8. A fault early warning device for energy storage containers based on real-time monitoring, characterized in that, The device includes an acquisition module and a processing module, wherein, The acquisition module is used to preprocess the multimodal operating status data corresponding to the target energy storage container to construct a standardized multidimensional time-series dataset; the multimodal operating status data includes electrical status data, thermodynamic status data, chemical environment data, and mechanical vibration data; The processing module is used to construct a multi-physics coupled energy storage container topology model, and to construct a state estimation digital twin based on the multi-dimensional time-series dataset and the energy storage container topology model; to define a system correlation graph structure based on the multi-physics coupled energy storage container topology model, and to construct a state reference representation based on the state estimation digital twin; to construct a spatiotemporal graph convolutional neural network model using the system correlation graph structure as a spatial constraint for spatiotemporal feature propagation and the state reference representation as a health state mapping constraint; to output a system health state evaluation vector through the spatiotemporal graph convolutional neural network model; to calculate a system failure probability index value based on the health state evaluation vector, and to output maintenance warning information corresponding to the target energy storage container based on the system failure probability index value.

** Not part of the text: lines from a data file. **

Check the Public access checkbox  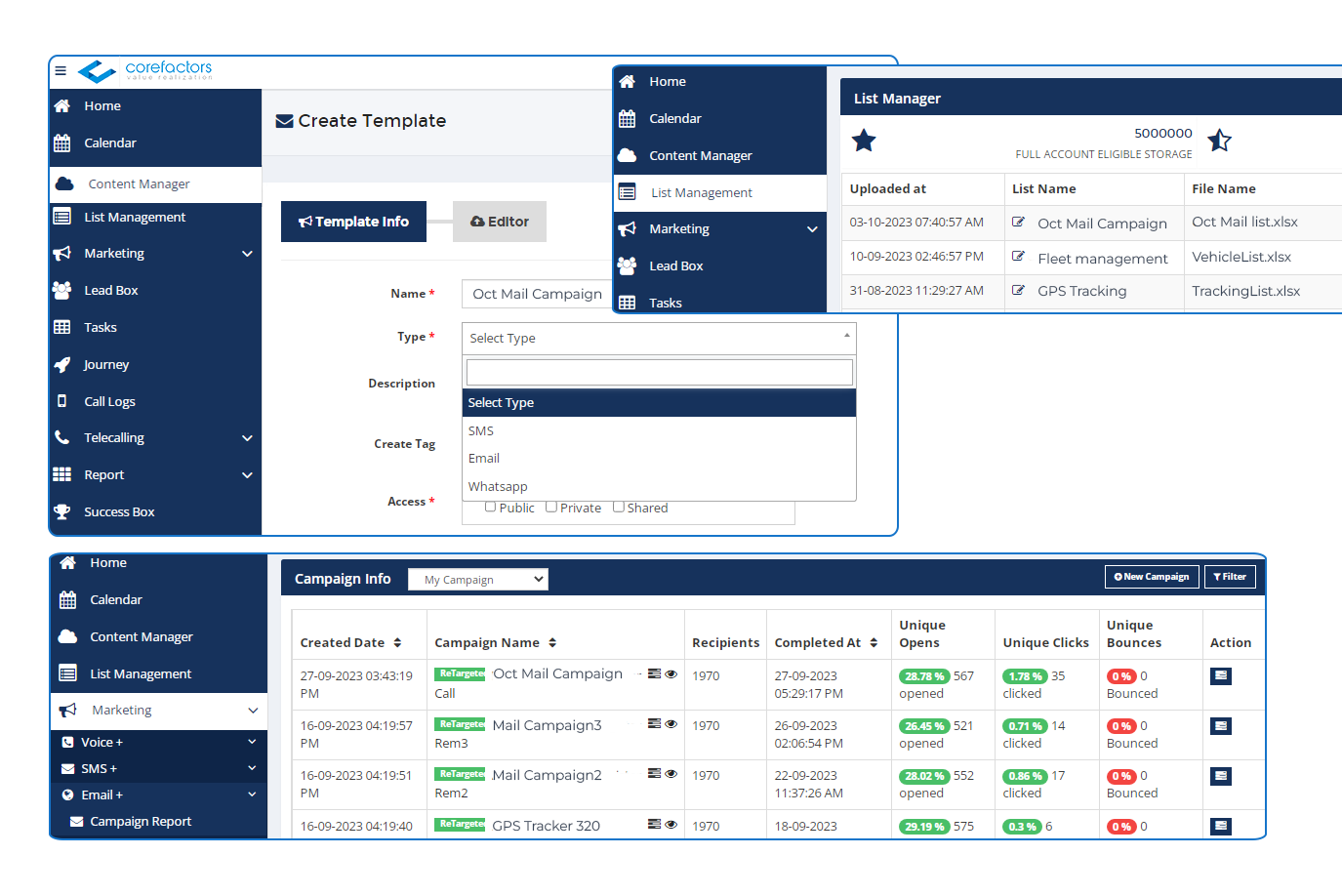(491, 507)
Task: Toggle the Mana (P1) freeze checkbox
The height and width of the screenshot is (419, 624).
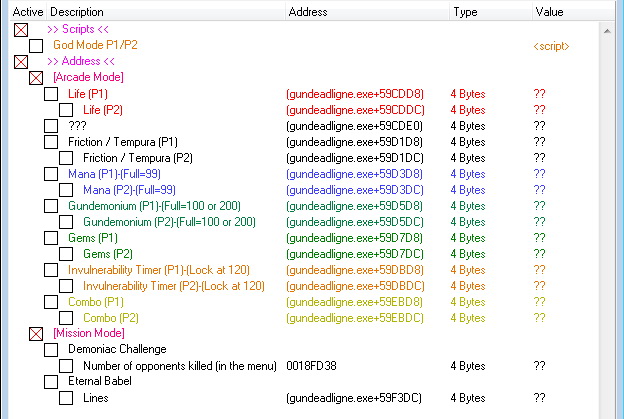Action: [51, 174]
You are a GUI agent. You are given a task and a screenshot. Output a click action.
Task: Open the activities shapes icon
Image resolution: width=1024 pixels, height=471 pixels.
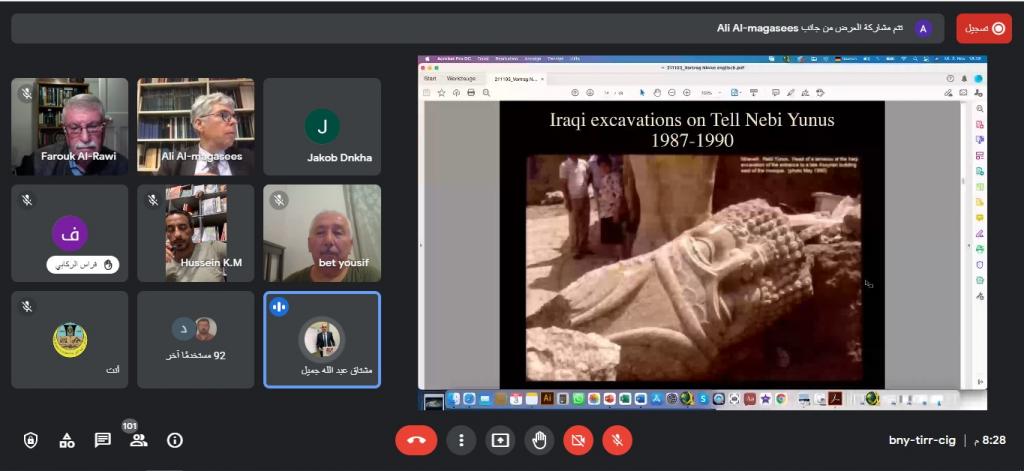coord(67,440)
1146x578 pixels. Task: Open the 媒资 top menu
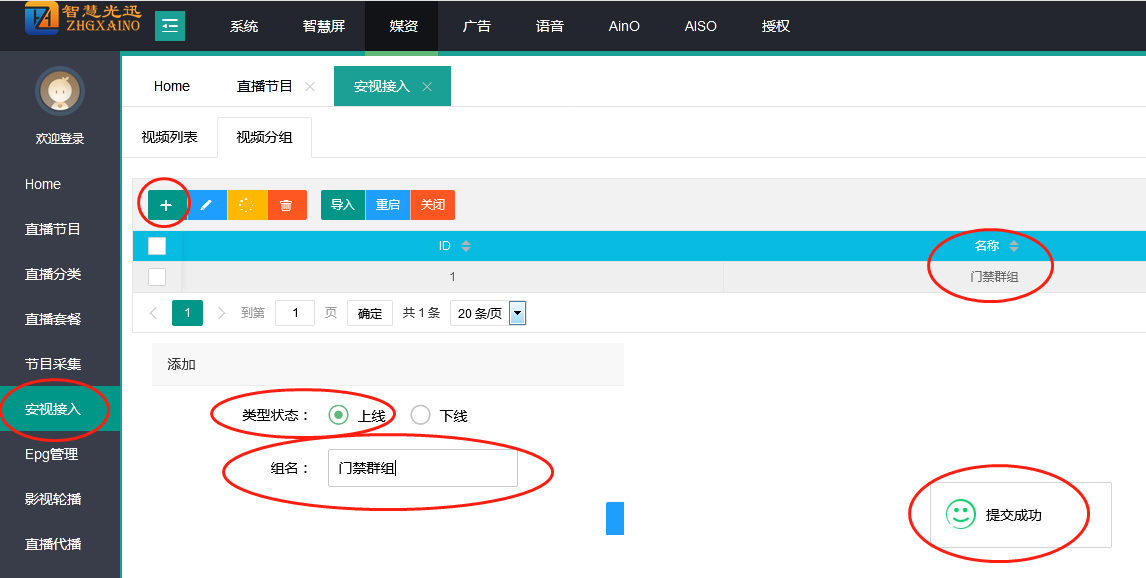pyautogui.click(x=403, y=26)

9. An electronic device, characterized in that, The device includes a processor, a communication bus, a user interface, a network interface, and a memory. The memory is used to store instructions. The user interface and the network interface are used to communicate with other devices. The processor is used to execute the instructions stored in the memory to cause the electronic device to perform the method as described in any one of claims 1 to 7.
10. A non-transitory computer-readable storage medium, characterized in that, The non-transitory computer-readable storage medium stores instructions that, when executed, perform the method as described in any one of claims 1 to 7.